Chairman Johnny Moss said the clause would allow the county, acting through the commission, to sell Ceres House to Fant and then buy it back, thus avoiding the designation.

MDOT had planned a major overhaul of the Interstate 20 interchange at Flowers, a portion of which abuts the property where the house sits. MDOT officials have said plans to purchase right-of-way to proceed with it are still years away, with the actual work even further away.

Warren County supervisors, who appoint two of the five members of the commission, would be made aware of the issue before any other letters or calls were made, Moss said.

In the letter to the Port Commission, officials with MDAH’s review and compliance office said it is considering the designation because of the house’s architectural style and for its surviving as an antebellum plantation house in Warren County.
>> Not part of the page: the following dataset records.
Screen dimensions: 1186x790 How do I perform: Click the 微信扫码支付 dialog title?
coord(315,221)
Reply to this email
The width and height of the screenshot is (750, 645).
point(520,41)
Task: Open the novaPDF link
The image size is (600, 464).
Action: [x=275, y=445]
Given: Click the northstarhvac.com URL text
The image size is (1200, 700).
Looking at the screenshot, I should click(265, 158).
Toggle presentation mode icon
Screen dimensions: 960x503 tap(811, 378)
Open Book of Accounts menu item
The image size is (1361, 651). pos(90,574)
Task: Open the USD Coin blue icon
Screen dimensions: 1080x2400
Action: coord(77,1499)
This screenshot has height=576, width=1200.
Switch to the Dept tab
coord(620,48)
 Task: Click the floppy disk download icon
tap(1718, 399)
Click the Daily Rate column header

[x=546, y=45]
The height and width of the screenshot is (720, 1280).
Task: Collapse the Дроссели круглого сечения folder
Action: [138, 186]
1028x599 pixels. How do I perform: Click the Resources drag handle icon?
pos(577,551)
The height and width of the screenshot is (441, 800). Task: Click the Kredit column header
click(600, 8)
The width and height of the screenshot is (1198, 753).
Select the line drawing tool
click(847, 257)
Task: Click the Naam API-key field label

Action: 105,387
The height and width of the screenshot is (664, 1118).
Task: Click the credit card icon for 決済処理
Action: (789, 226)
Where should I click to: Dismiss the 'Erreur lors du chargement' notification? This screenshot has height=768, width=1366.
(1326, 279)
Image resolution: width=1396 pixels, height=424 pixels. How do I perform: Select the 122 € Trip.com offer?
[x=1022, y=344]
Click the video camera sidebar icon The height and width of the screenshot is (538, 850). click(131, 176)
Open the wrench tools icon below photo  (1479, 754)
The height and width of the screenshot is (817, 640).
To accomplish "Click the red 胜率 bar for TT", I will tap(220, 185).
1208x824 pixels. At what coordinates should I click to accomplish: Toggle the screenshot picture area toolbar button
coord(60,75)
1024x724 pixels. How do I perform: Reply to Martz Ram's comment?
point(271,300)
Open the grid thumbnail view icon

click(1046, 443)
A designation of public property as a Mississippi Landmark can be done without consent of the owners and act as a permanent historic easement.

The same process is under way with the Old Justice Court, with MDAH’s permitting committee still mulling that building’s eligibility for the same designation.

Located in the southwest corner of the 1,290-acre Ceres Research & Industrial Interplex, the home was purchased by Warren County acting through the Port Commission in 1986 from its original owner, U.G. Flowers. For about the last decade, it has been leased to Fant at a rate of $900 per month to operate a plant nursery on the site.

The lease expires in July 2007, and the commission has the right to renew the lease early, something the commission had decided to explore just days before being notified by MDAH of its intentions.

The commission adjourned until Aug. 21 at 3:15 p.m.